Rethinking Class Relations: Absolute-Relative Few-Shot Learning

Super Short Description

  • Paper Link
  • This paper is about improving the feature representation which consequently improves the classification performance on multiple datasets under K-shot learning paradigm. They have two components in their architecture: one of them learns to find similarity between pair of images and the other explicitly learns to capture the properties of classes. For similarity module, they use semantic embedding (Word2Vec and feature_attributes) so as to move to soft labels from 0-1 binary similarity. For Absolute module, they explicitly predict semantic embeddings along with class labels using parallel network branches built on top of their feature encoder.

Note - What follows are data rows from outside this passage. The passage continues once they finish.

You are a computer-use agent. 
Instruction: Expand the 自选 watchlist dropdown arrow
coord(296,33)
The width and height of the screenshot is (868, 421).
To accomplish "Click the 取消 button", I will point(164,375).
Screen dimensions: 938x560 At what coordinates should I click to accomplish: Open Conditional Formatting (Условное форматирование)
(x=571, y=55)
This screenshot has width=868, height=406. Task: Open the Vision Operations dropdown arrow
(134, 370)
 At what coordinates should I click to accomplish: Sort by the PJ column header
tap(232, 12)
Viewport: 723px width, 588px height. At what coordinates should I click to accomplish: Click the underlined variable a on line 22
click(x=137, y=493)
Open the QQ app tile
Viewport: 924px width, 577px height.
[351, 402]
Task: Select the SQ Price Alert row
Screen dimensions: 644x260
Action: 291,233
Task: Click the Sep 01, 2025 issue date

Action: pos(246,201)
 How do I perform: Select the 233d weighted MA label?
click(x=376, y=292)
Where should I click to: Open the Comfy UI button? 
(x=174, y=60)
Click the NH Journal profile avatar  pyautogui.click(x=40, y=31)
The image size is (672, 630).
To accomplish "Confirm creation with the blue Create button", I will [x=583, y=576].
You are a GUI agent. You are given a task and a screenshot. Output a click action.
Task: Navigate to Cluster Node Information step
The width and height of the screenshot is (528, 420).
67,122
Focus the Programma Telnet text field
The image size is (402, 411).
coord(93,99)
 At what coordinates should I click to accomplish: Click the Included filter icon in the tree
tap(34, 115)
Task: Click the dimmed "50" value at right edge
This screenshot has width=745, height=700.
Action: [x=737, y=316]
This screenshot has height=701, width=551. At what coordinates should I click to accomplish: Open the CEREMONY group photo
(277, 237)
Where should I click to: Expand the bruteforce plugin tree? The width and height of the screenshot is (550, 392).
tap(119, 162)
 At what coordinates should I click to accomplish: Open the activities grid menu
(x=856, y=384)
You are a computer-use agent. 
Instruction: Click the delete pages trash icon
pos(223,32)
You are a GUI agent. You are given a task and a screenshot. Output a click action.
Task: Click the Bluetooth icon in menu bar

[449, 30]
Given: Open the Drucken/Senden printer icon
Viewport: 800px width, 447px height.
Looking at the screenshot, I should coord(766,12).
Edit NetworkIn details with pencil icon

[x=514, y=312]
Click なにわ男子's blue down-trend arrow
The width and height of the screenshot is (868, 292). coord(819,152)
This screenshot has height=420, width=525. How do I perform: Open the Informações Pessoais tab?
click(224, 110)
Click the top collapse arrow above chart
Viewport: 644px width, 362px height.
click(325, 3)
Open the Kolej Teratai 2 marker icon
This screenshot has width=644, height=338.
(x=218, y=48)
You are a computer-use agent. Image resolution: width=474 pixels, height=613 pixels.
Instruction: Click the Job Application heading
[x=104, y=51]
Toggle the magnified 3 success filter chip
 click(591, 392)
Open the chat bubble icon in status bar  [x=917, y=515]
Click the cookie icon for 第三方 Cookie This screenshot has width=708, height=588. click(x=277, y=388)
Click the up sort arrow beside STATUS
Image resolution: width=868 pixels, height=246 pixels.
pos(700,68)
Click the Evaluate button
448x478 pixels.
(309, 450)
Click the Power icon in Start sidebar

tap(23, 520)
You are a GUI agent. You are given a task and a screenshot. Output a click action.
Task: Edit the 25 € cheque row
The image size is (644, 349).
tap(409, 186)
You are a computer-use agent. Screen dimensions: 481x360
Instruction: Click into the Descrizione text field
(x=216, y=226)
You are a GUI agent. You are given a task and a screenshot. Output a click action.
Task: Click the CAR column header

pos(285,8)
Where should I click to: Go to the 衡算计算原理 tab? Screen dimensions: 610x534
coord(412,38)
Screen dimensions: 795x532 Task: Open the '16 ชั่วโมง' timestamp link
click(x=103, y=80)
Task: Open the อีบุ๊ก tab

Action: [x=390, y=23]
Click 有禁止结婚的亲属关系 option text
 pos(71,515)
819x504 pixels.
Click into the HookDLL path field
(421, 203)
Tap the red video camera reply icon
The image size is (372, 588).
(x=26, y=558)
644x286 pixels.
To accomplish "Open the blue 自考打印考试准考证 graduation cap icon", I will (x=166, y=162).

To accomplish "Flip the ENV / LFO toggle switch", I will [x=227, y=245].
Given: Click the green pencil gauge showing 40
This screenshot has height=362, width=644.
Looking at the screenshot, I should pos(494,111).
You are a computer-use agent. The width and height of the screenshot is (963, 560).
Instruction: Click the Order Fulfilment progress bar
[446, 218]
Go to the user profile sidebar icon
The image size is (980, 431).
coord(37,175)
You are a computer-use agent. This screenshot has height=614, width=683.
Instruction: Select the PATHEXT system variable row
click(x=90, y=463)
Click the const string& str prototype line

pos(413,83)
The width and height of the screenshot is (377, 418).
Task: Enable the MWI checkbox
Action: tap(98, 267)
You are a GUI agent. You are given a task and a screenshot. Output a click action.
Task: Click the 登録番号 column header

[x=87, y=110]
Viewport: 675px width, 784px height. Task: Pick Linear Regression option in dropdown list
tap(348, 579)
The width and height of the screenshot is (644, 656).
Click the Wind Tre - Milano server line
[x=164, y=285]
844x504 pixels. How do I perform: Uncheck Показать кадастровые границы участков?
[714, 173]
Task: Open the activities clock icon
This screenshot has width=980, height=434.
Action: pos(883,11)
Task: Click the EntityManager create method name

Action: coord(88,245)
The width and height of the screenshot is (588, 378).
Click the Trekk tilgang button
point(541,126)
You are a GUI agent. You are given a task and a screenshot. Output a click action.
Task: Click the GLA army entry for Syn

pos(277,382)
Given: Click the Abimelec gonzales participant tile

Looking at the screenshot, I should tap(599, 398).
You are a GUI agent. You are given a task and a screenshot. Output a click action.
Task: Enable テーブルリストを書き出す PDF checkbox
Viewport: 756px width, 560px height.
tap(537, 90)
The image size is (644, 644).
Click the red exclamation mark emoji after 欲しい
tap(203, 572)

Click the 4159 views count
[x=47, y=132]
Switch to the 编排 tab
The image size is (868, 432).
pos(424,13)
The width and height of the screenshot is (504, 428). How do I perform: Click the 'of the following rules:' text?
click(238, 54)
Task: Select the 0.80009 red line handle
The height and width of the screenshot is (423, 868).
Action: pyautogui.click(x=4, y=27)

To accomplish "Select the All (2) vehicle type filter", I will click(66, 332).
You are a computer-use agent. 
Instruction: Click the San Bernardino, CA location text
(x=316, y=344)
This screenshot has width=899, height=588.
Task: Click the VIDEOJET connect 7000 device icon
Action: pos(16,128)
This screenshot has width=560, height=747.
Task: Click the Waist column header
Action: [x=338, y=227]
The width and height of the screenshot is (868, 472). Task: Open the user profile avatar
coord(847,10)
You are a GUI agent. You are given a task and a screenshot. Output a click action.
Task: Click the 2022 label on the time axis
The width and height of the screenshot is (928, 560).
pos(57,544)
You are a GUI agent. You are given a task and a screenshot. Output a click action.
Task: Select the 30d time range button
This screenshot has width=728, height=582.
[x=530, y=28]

This setup enables feature encoder to encoder better representation.

A Concise Overview on Approach Taken

Similarity Network

It consists of two subnetworks: a feature encoder which yields embeddings from input image and the relation network which yields the similarity score between two input image embeddings. Mathematically, relation network input-output is described as following: \(SI(\phi,\phi^*; P) = r(v(\phi,\phi^*);P)\). Here, \(\phi,\phi*\) are the feature embeddings of two images, v represents the concatenation operator and r denotes the relation network.

Relative Learning

Relative learning builds on Similarity network. Difference lies in the target. Unlike in most similarity networks, here, the target is not boolean but soft. They first obtain a semantic embedding for the two classes belonging to the two input images. wordVec and feature_attributes are two variations tried for the class semantic embedding. They then employ a similarity measure on the embedding to yield a real valued similarity, which works as ‘soft’ similarity.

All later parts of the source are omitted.